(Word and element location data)
# # #

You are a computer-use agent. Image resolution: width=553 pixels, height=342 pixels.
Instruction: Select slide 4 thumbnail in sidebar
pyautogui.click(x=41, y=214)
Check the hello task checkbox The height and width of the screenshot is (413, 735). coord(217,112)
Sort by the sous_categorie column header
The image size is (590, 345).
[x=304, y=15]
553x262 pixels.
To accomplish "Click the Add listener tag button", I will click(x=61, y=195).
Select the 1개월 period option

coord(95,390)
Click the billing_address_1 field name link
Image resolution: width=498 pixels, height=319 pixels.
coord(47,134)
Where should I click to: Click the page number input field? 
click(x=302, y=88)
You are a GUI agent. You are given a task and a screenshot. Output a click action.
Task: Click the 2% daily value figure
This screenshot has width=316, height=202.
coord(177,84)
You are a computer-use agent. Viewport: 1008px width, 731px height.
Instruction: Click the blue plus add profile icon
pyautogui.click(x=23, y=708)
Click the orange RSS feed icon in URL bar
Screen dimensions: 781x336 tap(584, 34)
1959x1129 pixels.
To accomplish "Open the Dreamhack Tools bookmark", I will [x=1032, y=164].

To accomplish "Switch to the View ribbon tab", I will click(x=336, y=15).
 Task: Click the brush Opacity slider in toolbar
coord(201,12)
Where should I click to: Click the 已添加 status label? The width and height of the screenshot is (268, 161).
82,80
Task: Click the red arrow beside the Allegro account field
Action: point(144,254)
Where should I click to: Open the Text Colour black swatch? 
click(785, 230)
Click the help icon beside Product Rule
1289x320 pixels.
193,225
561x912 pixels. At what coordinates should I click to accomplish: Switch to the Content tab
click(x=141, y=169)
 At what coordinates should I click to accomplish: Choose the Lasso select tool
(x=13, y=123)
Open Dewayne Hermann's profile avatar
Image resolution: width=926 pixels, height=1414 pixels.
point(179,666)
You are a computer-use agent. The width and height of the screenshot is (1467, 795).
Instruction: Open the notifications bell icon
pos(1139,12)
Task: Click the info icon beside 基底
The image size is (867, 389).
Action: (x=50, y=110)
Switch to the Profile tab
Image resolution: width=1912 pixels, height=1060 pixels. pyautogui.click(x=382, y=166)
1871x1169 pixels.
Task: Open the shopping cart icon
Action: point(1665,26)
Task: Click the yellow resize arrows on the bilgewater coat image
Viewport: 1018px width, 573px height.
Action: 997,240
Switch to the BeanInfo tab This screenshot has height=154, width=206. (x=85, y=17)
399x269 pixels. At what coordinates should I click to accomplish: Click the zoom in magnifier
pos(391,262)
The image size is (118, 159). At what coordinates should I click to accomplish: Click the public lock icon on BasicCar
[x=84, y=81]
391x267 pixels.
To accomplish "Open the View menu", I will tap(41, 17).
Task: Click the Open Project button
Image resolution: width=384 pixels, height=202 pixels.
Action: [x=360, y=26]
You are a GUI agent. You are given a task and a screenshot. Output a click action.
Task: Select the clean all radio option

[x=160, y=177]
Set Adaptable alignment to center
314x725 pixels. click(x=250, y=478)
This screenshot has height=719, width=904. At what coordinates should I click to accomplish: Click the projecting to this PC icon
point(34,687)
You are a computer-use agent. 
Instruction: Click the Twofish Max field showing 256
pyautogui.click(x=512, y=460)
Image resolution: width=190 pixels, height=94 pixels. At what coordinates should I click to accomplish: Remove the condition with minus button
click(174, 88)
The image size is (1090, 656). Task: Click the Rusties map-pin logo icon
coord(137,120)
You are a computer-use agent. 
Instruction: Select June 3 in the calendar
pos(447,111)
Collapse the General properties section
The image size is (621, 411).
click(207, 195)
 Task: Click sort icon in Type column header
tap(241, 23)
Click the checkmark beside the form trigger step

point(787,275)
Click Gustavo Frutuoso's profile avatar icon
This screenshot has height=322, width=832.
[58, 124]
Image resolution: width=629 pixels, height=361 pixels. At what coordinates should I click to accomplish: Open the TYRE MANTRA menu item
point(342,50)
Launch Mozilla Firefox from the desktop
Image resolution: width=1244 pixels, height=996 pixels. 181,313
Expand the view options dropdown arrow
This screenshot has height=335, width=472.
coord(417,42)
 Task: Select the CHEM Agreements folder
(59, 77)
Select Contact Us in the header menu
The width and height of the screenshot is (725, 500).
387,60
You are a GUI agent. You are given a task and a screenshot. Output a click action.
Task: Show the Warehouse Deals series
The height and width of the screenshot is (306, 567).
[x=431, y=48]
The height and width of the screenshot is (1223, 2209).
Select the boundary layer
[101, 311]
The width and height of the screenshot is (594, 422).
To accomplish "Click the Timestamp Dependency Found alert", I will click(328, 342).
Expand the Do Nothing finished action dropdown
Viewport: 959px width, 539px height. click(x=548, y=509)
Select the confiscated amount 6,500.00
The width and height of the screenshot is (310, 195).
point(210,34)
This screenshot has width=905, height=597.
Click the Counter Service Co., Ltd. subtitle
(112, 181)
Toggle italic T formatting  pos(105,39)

# # #

● What you have to do: In the lines from the one containing "391x267 pixels." through the one containing "[x=160, y=177]", replace "Open Project" with "New Project" and give those lines back with nothing else changed.

● Expected output:
391x267 pixels.
To accomplish "Open the View menu", I will tap(41, 17).
Task: Click the New Project button
Image resolution: width=384 pixels, height=202 pixels.
Action: [x=360, y=26]
You are a GUI agent. You are given a task and a screenshot. Output a click action.
Task: Select the clean all radio option

[x=160, y=177]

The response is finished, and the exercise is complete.